#### Opdracht 1
Geef de vermeldingen tussen de regel met "Given: Open tagged people icon on photo" en het einde van de vermeldingen, inclusief, letterlijk terug.

#### Artikel
We spreken met Daan Pingen. Daan is lid van de Jonge Socialisten Limburg, lid van de PvdA en werkt op de versafdeling en als vakkenvuller bij de Albert Heijn XL in Venlo.
Hoe gaat het met jou en hoe is het op je werk?
“Met mijzelf gaat het best prima. Toch heeft corona je leven overhoop gegooid. Je kan niet meer naar school, uitgaan en met vrienden chillen kan ook niet meer. Niet op de manier zoals we dat eerst deden.
Op het werk is het nu rustiger. De Albert Heijn XL is hier vooral neergezet omdat er veel Duitsers komen. Nu je bij de grens gevraagd wordt wat je komt doen zien we bijna geen Duitsers meer. Voor de Albert Heijn betekent dat 30% minder omzet. En dat er minder vakkenvullers en mensen achter de kassa nodig zijn.
Op het werk wacht je wat meer op elkaar als je ergens naar toe moet in de winkel. Een winkelkarretje is verplicht en we hebben een uurtje voor ouderen tussen 07.00 en 08.00 in de ochtend. Daar maken steeds meer ouderen gebruik van.”
“Je merkt dat de meeste mensen 10 keer meer respect voor het werk van een vakkenvuller hebben gekregen.”
Wat merk je op je werk van de Coronacrisis?
“De eerste paar weken waren een paar gangen helemaal leeg. De schappen met lang houdbare producten waren zo leeg. We hielden een paar karren achter zodat we niet uitverkocht zouden raken voor mensen die toch nog iets nodig hadden.
Nu draag ik een hesje met de tekst ‘houd afstand’ en je ziet dat daar verschillend mee wordt omgegaan. De meeste mensen proberen er zich aan te houden en in de winkel wachten we dan even op elkaar. Toch zijn er nog genoeg mensen die toch snel de champignons moeten hebben en op 10 centimeter afstand het product snel uit het schap trekken.
De uren voor mij blijven bijna hetzelfde. We hebben minder vraag naar producten en het is minder druk in de winkel. Dat merk je wel. Mensen moeten buiten wachten en een karretje meenemen. Dat doet bijna iedereen nu uit zichzelf. Laatst was er een klant die een mondkapje op had en dacht dat hij daarom geen karretje nodig had. Daar spreken we mensen dan op aan. Je merkt dat de meeste mensen 10 keer meer respect voor het werk van een vakkenvuller hebben gekregen. Toen ik laatst een half uur de winkelkarretjes aan het poetsen was, bedankte minimaal vier mensen me voor het werk wat ik deed en dat ons werk ontzettend belangrijk is. Anderen mensen kunnen niet meer doen wat ze normaal deden. Soms worden ze dan onbeschoft en schelden ze medewerkers uit die hen aanspreken uit voor hoer of wensen je corona toe.”
Wat vind je ervan dat je baan nu aangemerkt wordt als essentieel?
“Het is te begrijpen want wij zijn de levensaders van de maatschappij, als supermarkt ben je de bron waar mensen hun eten en drinken halen. Het voelt ook apart. In de supermarkt heb je toch flink wat contact met mensen, dat vergroot ook de kans dat je besmet raakt. Als vakkenvuller vinden wij het normaal dat we ons werk moeten doen. Want zonder ons hebben mensen geen eten en drinken. Dat motiveert ons ook om het werk te blijven doen.

Datasetvermeldingen
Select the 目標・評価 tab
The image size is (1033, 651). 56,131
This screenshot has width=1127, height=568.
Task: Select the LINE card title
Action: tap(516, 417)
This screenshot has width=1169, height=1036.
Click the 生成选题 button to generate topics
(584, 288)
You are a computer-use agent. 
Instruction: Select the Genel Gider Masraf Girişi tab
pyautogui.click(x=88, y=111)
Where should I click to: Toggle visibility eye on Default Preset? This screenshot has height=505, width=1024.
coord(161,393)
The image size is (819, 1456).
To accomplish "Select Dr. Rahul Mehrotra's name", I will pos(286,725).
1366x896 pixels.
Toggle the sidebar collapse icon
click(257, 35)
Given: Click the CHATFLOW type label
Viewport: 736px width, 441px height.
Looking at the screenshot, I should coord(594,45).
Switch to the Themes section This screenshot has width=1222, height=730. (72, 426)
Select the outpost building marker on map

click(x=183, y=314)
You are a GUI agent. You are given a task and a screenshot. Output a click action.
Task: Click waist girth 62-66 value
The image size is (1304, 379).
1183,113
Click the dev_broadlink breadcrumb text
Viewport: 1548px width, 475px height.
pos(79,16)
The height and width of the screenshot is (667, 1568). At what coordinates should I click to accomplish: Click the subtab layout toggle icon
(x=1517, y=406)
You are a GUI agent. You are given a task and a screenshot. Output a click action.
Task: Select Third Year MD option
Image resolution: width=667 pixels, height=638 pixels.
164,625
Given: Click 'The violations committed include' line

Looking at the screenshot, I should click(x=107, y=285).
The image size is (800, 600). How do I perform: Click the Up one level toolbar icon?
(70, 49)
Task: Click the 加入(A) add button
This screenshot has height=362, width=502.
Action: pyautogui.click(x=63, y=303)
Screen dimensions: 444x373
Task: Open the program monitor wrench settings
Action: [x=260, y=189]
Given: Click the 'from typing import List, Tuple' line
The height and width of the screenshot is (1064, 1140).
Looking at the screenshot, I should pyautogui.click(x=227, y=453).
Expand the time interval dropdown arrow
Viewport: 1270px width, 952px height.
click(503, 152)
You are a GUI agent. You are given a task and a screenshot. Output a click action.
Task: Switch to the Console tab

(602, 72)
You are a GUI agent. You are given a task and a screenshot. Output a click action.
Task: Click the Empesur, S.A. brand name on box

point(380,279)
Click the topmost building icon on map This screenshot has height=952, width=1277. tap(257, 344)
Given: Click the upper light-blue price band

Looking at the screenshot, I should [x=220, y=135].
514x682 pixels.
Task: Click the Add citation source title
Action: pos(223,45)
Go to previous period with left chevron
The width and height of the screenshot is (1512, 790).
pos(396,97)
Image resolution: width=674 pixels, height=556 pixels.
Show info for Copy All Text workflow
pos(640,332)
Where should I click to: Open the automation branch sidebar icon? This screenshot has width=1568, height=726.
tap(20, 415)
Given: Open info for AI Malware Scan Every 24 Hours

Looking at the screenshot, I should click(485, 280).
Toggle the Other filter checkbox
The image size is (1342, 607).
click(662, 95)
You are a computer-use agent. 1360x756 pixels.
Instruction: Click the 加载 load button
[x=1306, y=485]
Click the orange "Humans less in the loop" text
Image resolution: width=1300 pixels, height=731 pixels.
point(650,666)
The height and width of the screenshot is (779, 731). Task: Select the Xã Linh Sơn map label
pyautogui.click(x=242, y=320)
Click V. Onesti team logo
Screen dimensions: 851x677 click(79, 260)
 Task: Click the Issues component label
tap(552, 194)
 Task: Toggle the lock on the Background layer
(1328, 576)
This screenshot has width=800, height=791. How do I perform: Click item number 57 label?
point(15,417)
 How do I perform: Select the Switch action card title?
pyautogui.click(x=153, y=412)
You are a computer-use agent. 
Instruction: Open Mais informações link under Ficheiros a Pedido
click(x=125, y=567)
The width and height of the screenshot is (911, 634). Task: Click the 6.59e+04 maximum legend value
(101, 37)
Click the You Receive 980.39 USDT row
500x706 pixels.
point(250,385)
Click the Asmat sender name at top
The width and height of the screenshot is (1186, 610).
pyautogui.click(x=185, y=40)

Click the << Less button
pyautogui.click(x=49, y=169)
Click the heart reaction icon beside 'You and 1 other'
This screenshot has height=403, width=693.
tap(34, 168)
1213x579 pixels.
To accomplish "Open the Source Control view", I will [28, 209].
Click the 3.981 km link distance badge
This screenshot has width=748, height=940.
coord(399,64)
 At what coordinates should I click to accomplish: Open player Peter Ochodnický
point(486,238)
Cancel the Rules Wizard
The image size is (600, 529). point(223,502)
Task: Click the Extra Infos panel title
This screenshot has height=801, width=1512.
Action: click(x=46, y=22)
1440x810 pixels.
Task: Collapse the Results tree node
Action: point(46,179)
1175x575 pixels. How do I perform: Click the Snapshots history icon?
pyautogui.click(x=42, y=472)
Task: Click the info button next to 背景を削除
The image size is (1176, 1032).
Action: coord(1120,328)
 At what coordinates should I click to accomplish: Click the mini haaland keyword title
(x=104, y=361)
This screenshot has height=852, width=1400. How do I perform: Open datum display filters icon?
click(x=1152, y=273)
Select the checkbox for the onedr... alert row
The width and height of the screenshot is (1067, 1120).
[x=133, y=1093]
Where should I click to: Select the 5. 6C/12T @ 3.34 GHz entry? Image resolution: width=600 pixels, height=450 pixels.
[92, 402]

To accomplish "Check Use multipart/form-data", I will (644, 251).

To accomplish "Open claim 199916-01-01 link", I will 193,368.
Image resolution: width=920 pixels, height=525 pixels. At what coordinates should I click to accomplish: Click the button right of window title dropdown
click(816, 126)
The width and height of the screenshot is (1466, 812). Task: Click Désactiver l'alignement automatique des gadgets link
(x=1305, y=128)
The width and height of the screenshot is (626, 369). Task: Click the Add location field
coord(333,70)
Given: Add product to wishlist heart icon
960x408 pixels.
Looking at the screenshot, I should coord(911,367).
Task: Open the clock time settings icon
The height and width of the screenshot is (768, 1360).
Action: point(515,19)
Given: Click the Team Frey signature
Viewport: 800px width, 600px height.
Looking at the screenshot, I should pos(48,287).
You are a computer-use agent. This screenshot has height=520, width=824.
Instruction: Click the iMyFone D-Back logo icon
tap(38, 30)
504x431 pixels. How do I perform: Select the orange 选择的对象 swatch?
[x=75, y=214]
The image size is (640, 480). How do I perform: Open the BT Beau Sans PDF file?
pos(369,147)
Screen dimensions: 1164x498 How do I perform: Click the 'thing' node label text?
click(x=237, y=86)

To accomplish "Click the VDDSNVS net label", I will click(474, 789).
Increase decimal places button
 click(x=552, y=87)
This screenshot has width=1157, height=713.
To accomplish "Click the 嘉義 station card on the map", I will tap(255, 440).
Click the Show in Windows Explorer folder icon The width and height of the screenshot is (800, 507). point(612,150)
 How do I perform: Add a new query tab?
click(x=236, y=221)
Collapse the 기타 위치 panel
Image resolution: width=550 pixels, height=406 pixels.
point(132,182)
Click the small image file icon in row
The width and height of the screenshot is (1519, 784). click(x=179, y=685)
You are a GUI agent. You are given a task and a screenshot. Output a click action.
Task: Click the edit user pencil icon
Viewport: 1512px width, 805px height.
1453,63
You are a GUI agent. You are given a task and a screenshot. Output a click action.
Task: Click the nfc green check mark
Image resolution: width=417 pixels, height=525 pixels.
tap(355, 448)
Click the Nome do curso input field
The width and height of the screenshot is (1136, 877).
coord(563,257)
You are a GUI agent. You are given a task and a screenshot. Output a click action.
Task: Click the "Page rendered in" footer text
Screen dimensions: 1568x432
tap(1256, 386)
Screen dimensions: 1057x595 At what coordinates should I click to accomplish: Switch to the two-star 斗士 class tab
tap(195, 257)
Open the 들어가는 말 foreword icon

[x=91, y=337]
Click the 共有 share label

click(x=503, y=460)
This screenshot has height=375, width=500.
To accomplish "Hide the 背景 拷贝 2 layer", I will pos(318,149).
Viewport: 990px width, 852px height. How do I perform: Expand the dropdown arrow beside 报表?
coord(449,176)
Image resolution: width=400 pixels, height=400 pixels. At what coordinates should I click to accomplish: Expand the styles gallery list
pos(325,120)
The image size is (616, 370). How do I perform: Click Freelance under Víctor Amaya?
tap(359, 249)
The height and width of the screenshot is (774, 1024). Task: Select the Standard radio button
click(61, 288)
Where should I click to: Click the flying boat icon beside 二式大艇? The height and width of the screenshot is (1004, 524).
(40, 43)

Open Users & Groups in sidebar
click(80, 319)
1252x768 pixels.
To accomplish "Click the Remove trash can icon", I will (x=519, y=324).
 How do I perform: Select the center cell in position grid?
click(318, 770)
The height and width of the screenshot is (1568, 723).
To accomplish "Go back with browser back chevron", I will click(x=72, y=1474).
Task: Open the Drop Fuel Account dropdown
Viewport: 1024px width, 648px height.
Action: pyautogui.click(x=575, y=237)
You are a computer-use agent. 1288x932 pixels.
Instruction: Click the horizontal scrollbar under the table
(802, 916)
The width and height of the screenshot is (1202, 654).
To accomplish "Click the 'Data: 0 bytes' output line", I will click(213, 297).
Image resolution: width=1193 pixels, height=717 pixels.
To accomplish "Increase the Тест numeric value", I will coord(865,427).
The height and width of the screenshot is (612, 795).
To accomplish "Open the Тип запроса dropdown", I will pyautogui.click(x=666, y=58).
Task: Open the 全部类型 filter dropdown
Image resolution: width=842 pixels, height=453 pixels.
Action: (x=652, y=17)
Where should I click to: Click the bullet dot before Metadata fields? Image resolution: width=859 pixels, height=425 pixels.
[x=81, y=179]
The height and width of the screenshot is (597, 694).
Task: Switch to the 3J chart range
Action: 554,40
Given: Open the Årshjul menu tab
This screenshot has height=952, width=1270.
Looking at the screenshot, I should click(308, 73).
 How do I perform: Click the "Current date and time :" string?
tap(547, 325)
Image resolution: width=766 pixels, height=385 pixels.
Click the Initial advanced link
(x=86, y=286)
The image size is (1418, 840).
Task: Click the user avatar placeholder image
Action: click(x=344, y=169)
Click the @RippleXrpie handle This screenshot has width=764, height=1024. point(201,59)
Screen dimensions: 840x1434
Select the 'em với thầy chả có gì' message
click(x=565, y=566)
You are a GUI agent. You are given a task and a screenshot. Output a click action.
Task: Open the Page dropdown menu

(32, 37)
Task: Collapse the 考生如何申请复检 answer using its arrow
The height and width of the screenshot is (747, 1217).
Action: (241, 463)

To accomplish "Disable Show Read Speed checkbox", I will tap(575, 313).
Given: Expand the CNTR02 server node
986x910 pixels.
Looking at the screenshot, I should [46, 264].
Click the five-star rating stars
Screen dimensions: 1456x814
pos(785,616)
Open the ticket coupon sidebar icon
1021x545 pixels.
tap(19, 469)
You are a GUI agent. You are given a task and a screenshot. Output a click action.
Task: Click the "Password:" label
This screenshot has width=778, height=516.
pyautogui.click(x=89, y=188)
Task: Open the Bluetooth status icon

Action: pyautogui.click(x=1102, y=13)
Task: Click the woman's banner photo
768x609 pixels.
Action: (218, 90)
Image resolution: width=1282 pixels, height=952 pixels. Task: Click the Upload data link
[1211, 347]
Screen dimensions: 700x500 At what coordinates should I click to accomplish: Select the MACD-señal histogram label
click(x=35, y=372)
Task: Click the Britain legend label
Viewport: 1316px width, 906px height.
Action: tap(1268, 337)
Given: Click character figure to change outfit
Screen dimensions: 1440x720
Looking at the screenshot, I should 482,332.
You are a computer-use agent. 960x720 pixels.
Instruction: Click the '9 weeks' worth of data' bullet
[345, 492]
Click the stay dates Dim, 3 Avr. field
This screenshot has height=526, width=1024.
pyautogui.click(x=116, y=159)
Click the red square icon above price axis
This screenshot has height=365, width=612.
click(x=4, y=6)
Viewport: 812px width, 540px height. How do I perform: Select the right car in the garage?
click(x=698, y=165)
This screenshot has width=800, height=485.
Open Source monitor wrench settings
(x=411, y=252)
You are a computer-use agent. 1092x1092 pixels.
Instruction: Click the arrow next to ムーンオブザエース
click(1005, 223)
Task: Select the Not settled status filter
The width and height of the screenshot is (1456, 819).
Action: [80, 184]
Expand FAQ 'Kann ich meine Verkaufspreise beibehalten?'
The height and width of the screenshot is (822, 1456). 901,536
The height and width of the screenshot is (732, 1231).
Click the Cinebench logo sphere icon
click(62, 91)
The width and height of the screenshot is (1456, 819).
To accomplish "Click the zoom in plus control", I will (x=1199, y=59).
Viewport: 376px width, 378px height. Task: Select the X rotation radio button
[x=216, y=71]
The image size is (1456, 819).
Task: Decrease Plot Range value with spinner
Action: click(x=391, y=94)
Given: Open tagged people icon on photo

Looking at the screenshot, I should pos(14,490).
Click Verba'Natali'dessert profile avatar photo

#### Opdracht 2
Werk het stuk van het artikel tussen "Op het werk wacht" en "iets nodig hadden.", inclusief, bij door "winkelkarretje" te vervangen door "winkelwagentje", en geef dat stuk opnieuw.

#### Uitvoer oefening 1
Given: Open tagged people icon on photo

Looking at the screenshot, I should pos(14,490).
Click Verba'Natali'dessert profile avatar photo

#### Uitvoer oefening 2
Op het werk wacht je wat meer op elkaar als je ergens naar toe moet in de winkel. Een winkelwagentje is verplicht en we hebben een uurtje voor ouderen tussen 07.00 en 08.00 in de ochtend. Daar maken steeds meer ouderen gebruik van.”
“Je merkt dat de meeste mensen 10 keer meer respect voor het werk van een vakkenvuller hebben gekregen.”
Wat merk je op je werk van de Coronacrisis?
“De eerste paar weken waren een paar gangen helemaal leeg. De schappen met lang houdbare producten waren zo leeg. We hielden een paar karren achter zodat we niet uitverkocht zouden raken voor mensen die toch nog iets nodig hadden.